*** Opening LISTED RECORDS ***

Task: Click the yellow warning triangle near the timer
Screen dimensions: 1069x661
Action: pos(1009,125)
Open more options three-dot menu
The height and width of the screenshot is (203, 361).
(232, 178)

*** Closing LISTED RECORDS ***

WHAT THE TASK ASKS: A verbatim repeat of all the entries above is the required answer.

YOUR SOLUTION:
Task: Click the yellow warning triangle near the timer
Screen dimensions: 1069x661
Action: pos(1009,125)
Open more options three-dot menu
The height and width of the screenshot is (203, 361).
(232, 178)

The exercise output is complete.